Si certaines passions ne manquaient pas à Walter Scott, s’il redisait les accens et les peines de l’amour, comme il répète les traits et les accens des caractères et des époques, Shakespeare avait un égal. Ce n’est encore que la moitié d’un Shakespeare. On a remarqué la froideur de ses amans et le peu d’intérêt qui s’attache à leurs craintes ou à leurs triomphes ; mais le greffier d’Écosse, qui s’était constitué le greffier de l’histoire et des souvenirs nationaux, avait jeté un autre intérêt puissant dans ses œuvres, la reproduction vive du génie écossais. Sous ce rapport, il fut initiateur et très imité. Il apprit à une foule d’écrivains, que nous rencontrerons tout à l’heure, l’art assez piquant et nouveau de renfermer dans une narration qui amuse le tableau spécial des localités inconnues et des mœurs étrangères.

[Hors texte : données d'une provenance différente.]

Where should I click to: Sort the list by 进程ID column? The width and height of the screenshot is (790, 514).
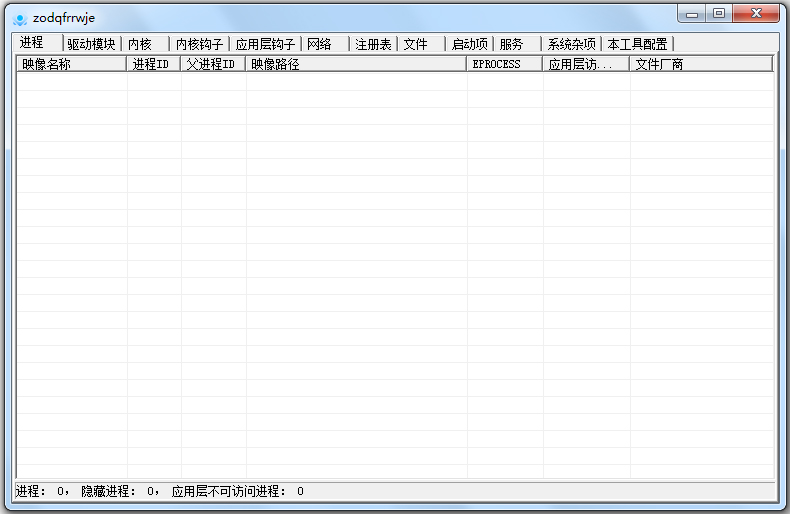tap(154, 64)
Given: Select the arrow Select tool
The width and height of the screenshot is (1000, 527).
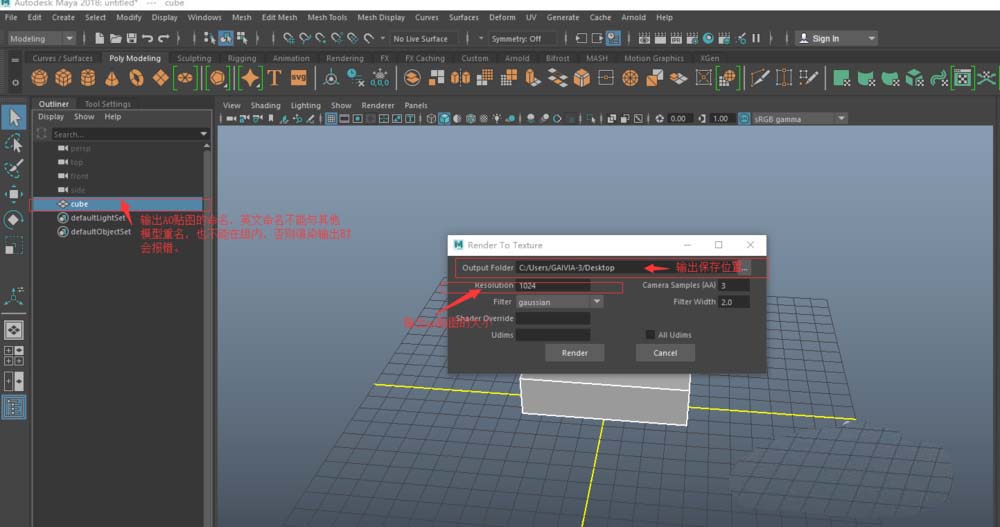Looking at the screenshot, I should (x=14, y=118).
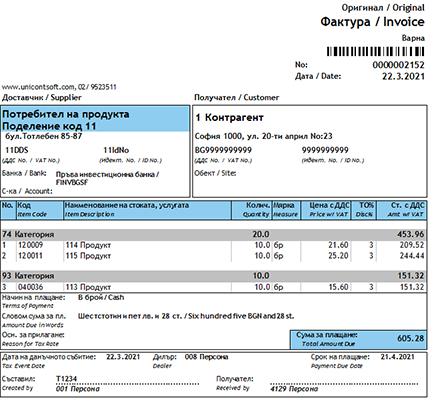
Task: Click the dealer name 008 Персона
Action: coord(206,357)
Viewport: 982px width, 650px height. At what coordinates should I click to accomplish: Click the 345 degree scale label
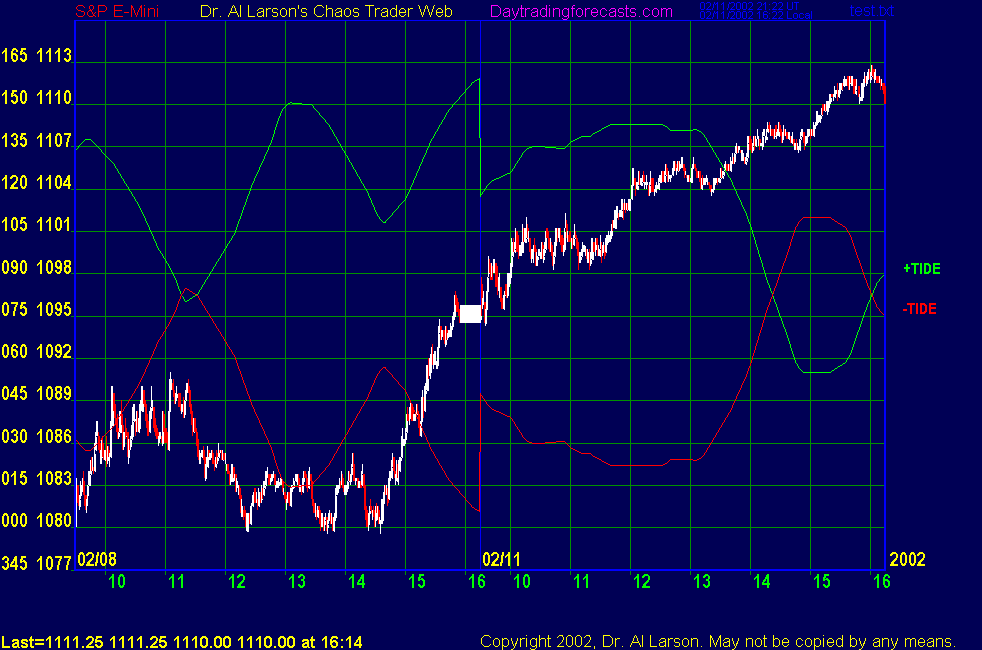15,564
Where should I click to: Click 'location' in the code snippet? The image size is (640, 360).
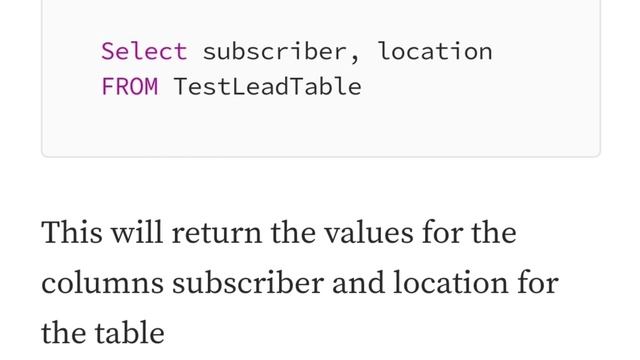pos(435,51)
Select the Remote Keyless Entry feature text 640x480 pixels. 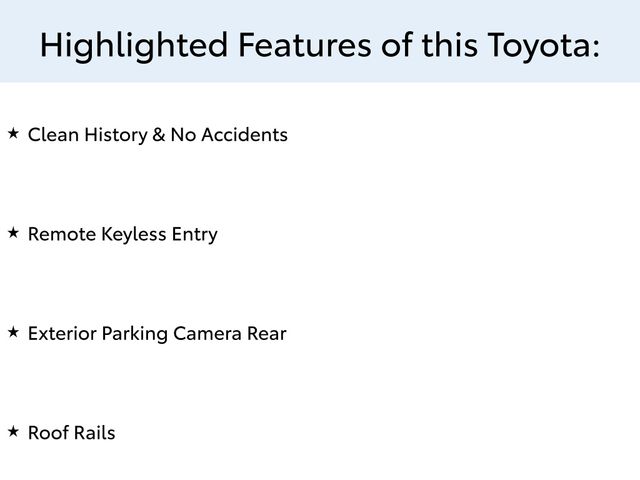click(122, 235)

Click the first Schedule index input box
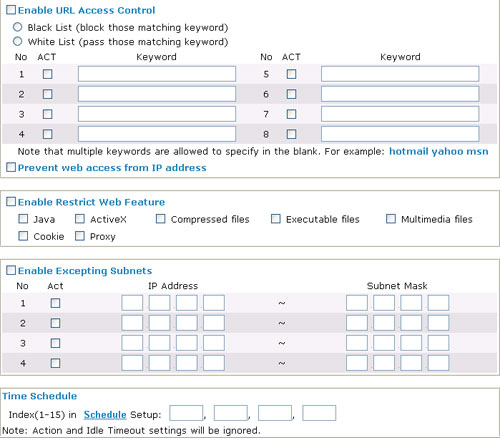186,413
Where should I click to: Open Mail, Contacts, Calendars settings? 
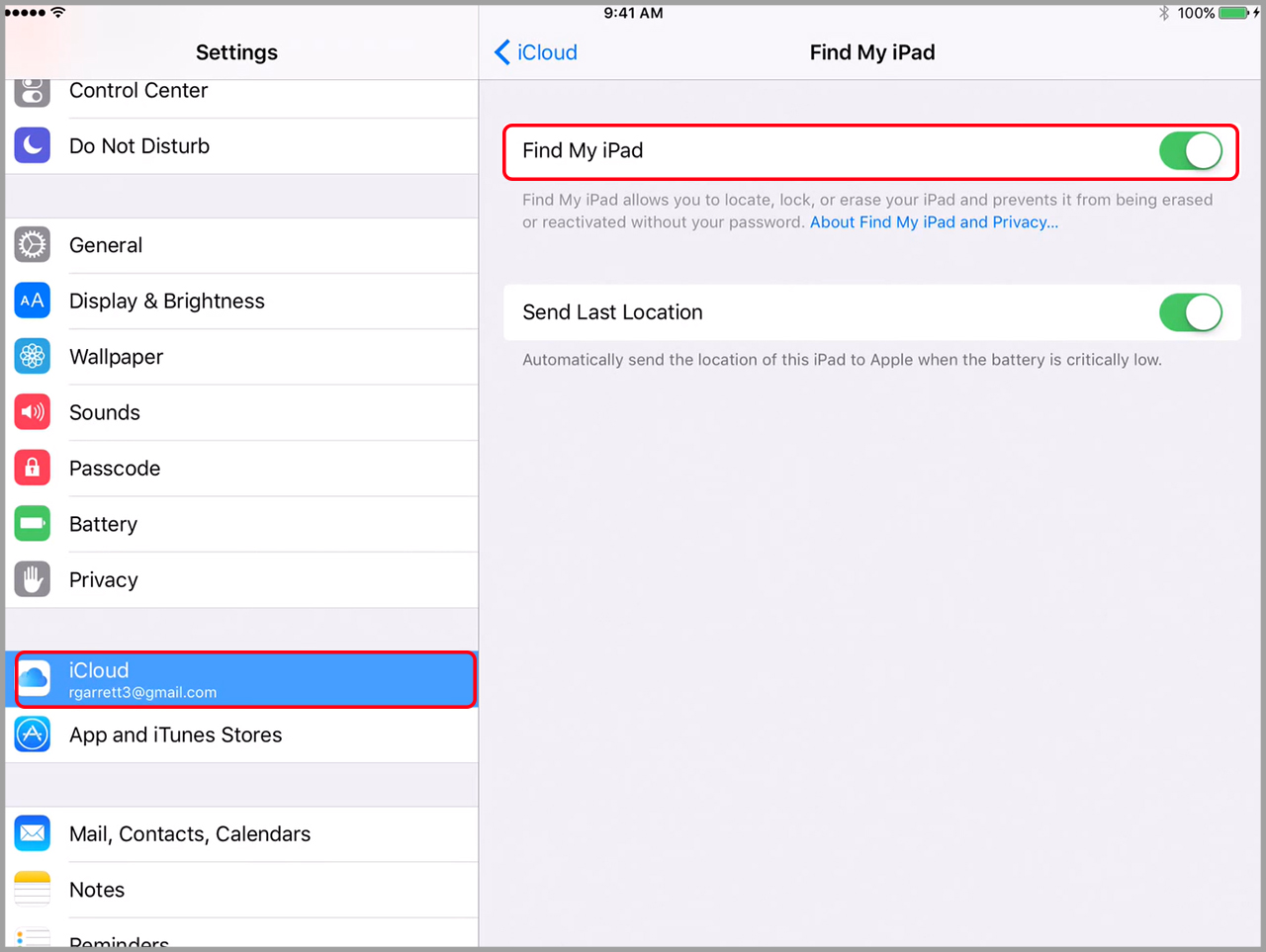point(190,833)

L’influence et le prestige de Walter Scott furent si vifs, que tout le monde se jeta pour ainsi dire sur l’héritage de son génie avant même qu’il fût mort. On en fit deux parts : les uns s’attachèrent à reproduire, à son instar, les souvenirs historiques ; les autres, la vie locale des races. Dans la première classe, on distingue Horace Smyth, narrateur minutieux : dressant le procès-verbal des chaises, des tableaux et des statues ; — James, le plus fécond des romanciers historiques, habile à disposer les faits, ignorant les caractères et les passions ; — Grattan, psychologue un peu froid, mais souvent profond ; — Crowe, vrai pamphlétaire politique qui n’est romancier que de nom ; — Banim, le Walter Scott irlandais, à ce que disent les Irlandais, peintre exagéré, affecté et maniéré, outrant, au lieu de les expliquer, les bizarreries de sa nation, et gâtant, par la recherche du sublime et de l’extraordinaire, le talent naturel et brillant qu’il possède. Mais Banim, ainsi que Grattan, appartient plutôt encore à la seconde troupe des imitateurs de Scott ; il doit se classer parmi ceux qui ont écrit le roman des peuples, et qui d’une race ont fait un héros, par exemple, lady Morgan pour l’Irlande, mistriss Hall pour le même pays, Morier, Fraser et Hope pour la Perse, la Turquie et la Grèce.